12 min read
Dillon Browne

AI-Powered Code Reviews with LLMs

A practical guide to integrating LLMs into your CI/CD pipelines for automated code reviews, security scanning, and intelligent feedback—with real-world implementation patterns and cost analysis.

AI LLM CI/CD DevOps Automation Code Review GitHub Actions MLOps OpenAI Anthropic Infrastructure as Code Python

I’ve been watching the AI code review space explode over the past year, and I’ll be honest—most implementations I’ve seen are either glorified linters or expensive SaaS products that don’t integrate well with existing DevOps workflows. After building several production AI-powered CI/CD pipelines for enterprise clients, I’ve developed a battle-tested approach that delivers real value without breaking the bank.

Today, I’m seeing articles about “AI Code Reviews Revolutionizing Developer Workflows in 3 Minutes,” and while the hype is real, the implementation details are usually glossed over.

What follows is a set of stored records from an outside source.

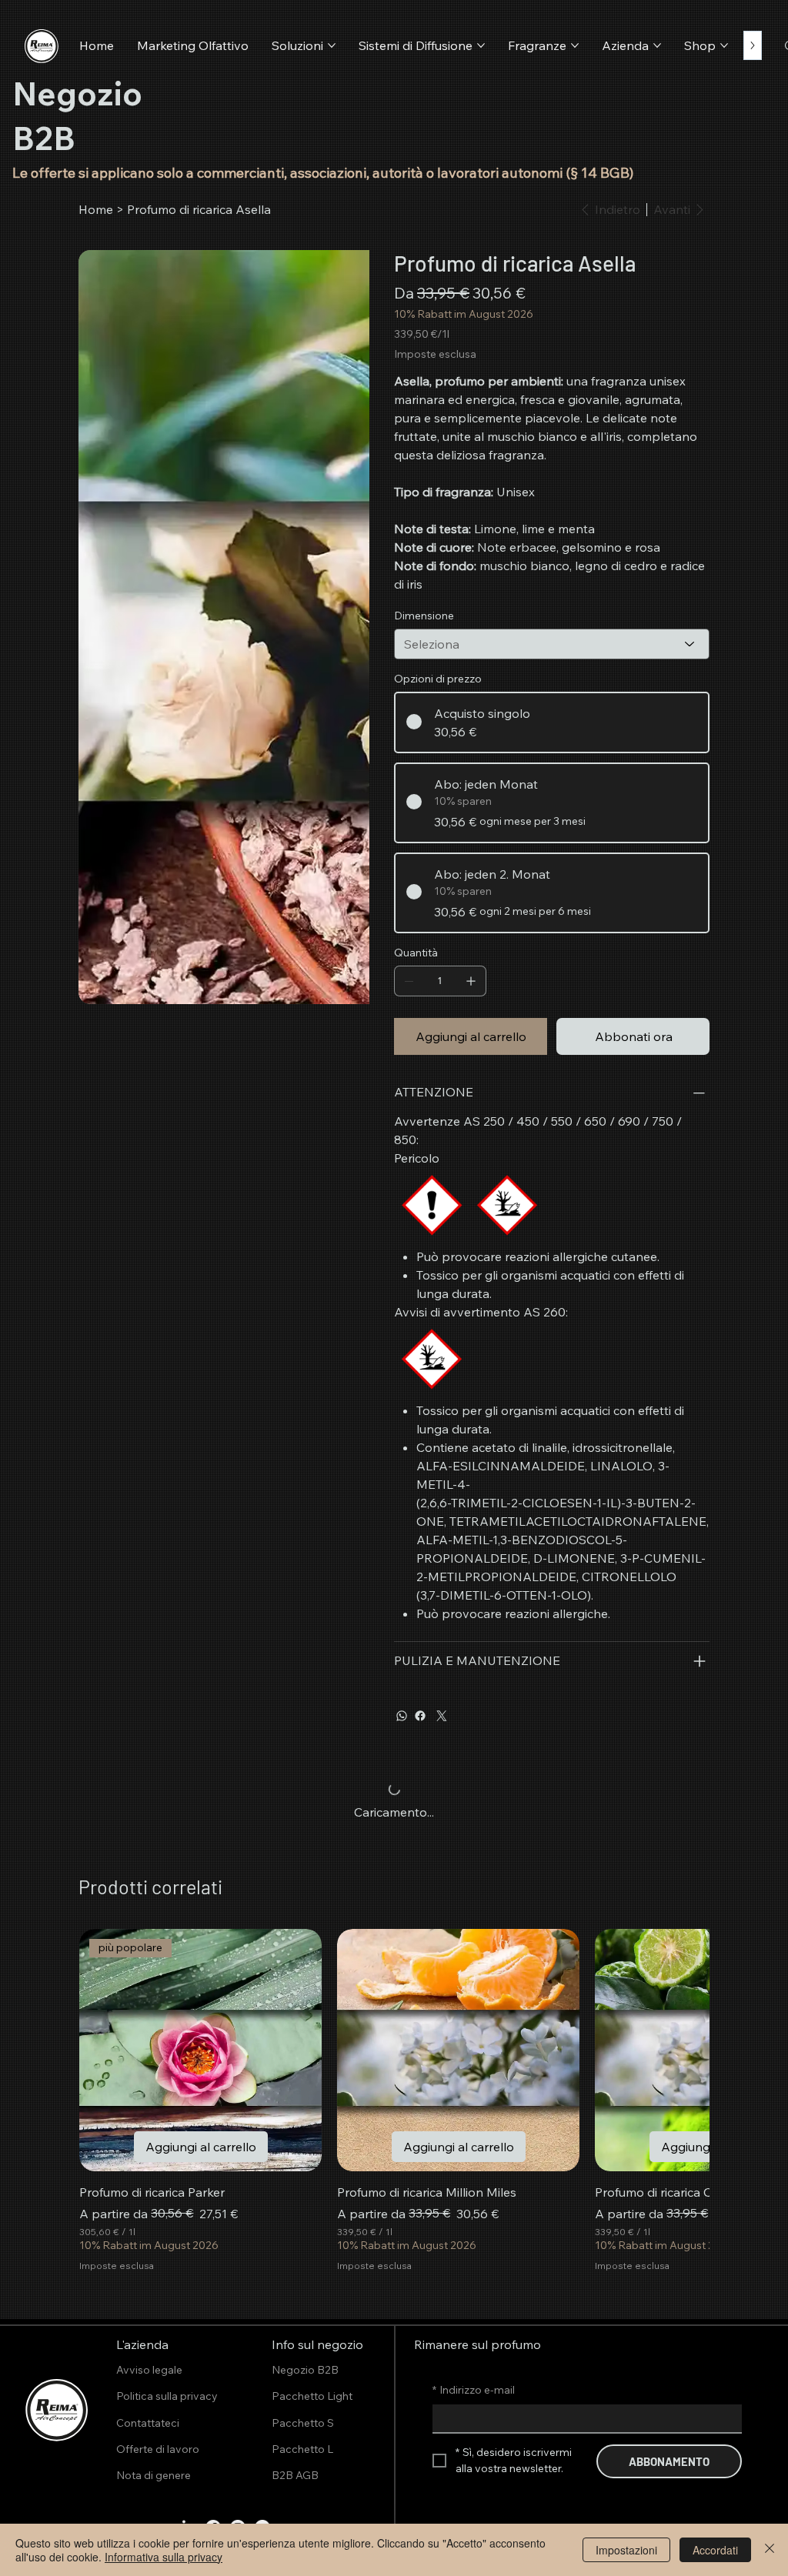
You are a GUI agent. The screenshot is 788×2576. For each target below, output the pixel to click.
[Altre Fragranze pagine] (575, 45)
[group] (393, 2100)
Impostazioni (626, 2550)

Let’s fix that.

The Problem: Code Review Bottlenecks at Scale

At my last engagement, we had a platform team supporting 200+ microservices across 50+ development teams. Code reviews were the single biggest bottleneck in our deployment pipeline:

  • Average PR review time: 8-12 hours
  • Security issues caught in production: 15-20% of releases
  • Infrastructure misconfigurations: Caught too late in the deployment cycle
  • Inconsistent feedback: Different reviewers, different standards

Traditional automated tools (SonarQube, linters, SAST scanners) caught syntax issues and known vulnerabilities, but they missed context-aware problems:

  • “This Terraform change will work, but it’ll cost $50k/month more than the current approach”
  • “This database query is fine for 100 users, but you’re launching to 1M next week”
  • “You’re implementing rate limiting, but you already have it three layers up in the API gateway”

This is where LLMs shine—not replacing human reviewers, but augmenting them with intelligent, context-aware analysis.

Architecture: Multi-Model AI Review Pipeline

Here’s the architecture I’ve deployed across multiple organizations:

┌─────────────────┐
│   GitHub PR     │
│   (triggered)   │
└────────┬────────┘


┌─────────────────────────────────────────┐
│     GitHub Actions Workflow             │
│                                         │
│  1. Diff Analysis & Context Gathering   │
│  2. Repository Embedding Search (RAG)   │
│  3. Multi-Model LLM Review              │
│  4. Security & Cost Analysis            │
│  5. Comment Generation & Posting        │
└─────────────────────────────────────────┘


┌─────────────────────────────────────────┐
│         LLM Routing Layer               │
│      (OpenRouter / Self-Hosted)         │
│                                         │
│  • GPT-4o: Complex logic review         │
│  • Claude 3.5 Sonnet: Security analysis │
│  • Llama 3.1 70B: IaC/config review     │
└─────────────────────────────────────────┘


┌─────────────────────────────────────────┐
│       Knowledge Base (RAG)              │
│                                         │
│  • Vector DB (Pinecone/pgvector)        │
│  • Company coding standards             │
│  • Architecture decision records        │
│  • Historical incident postmortems      │
└─────────────────────────────────────────┘

Why Multi-Model?

Different LLMs excel at different tasks. After testing 15+ models across thousands of PRs, here’s what I found:

  • GPT-4o: Best for complex business logic, API design, and architectural decisions
  • Claude 3.5 Sonnet: Superior at security analysis and identifying subtle vulnerabilities
  • Llama 3.1 70B (self-hosted): Cost-effective for Infrastructure as Code and configuration reviews
  • DeepSeek Coder: Excellent for language-specific optimizations (Python, Go, TypeScript)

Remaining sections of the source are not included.